Après ce doux entretien, la bonté devint de l’enthousiasme dans le cœur de Laure. Le soir, en se couchant, elle fut non-seulement indulgente, mais caressante pour Perrette et Madeleine ; elle les combla de présens : ces deux filles transportées de joie et de reconnoissance, n’étant plus effrayées, ni même craintives, devinrent zélées, attentives ; Laure fut bientôt servie dans la perfection ; et au bout de quinze jours, elle déclara qu’elle s’attachoit à ces deux femmes-de-chambre, qu’elle aimoit d’autant plus qu’elle les avoit formées ; elle déclara qu’elle vouloit les garder, et elle écrivit au commandeur pour le prier de n’en point amener d’autres.

Les six semaines de tête-à-tête s’écoulèrent délicieusement : chacun jouissoit du plaisir de penser qu’il avoit eu l’art et le bonheur de corriger et de perfectionner l’objet d’un sentiment passionné ; chacun s’applaudissoit de son ouvrage. De longues promenades, des entretiens pleins de charmes, des lectures agréables et la musique, remplissoient tous leurs momens ; les journées passoient avec une magique rapidité !… Union ravissante, où le devoir, confondu avec le sentiment, fait une vertu de l’amour, où la gloire devient le prix du bonheur ! Union si rare, mais céleste, qui donne le droit de s’enorgueillir de sa félicité, et de compter sur l’admiration publique en se livrant au penchant de son cœur !… Ah ! ne méprisons pas le monde, il est frivole, il est léger ; mais c’est lui cependant qui dit aux époux : Soyez fidèles, soyez heureux, vous jouirez de ma vénération et de mes hommages ; et ce langage n’est point trompeur : le monde, à cet égard, tient tout ce qu’il promet.
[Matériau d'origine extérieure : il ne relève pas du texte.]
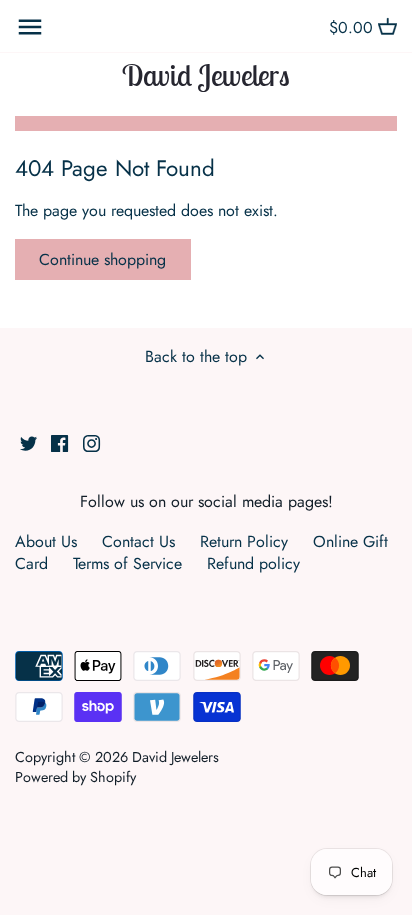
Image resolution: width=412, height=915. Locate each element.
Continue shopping (102, 259)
Enfin, le commandeur revint de Paris avec cinq ou six personnes. Quelle fut la joie d’Hippolyte, en lui contant tous les détails de la conversion de l’aimable Laure ! Avec quelle fierté Laure dit au commandeur : Hippolyte est corrigé, Hippolyte est un ange !… Le commandeur serra Laure dans ses bras : c’est vous, ma chère enfant, lui dit-il, c’est vous qui êtes un ange ! et Laure pleuroit de joie en recevant les tendres embrassemens de son vertueux oncle. — Sais-tu, ma chère amie, dit le comte à sa femme, que tout le monde te trouve embellie ? — Ah ! que je voudrois l’être à tes yeux !… — C’est une chose singulière ; mais il est certain que depuis que tu n’as plus d’impatiences, tu es infiniment plus jolie. — Réellement ? — Ah ! cela est certain : la colère gonfle les traits, enlumine le teint, rend les yeux hagards, et doit, à la longue, altérer la physionomie : la tienne est si charmante ! la douceur te sied si bien ! elle rend ton visage véritablement angélique !

Tous ces discours fortifioient, enflammoient Laure, et la mettoient à l’abri de toute rechute.

Laure, devenue solidement bien douce, bien égale, et, par conséquent, charmante, partit avec son mari, sur la fin de l’automne, pour retourner à Paris, après avoir passé six mois à la campagne.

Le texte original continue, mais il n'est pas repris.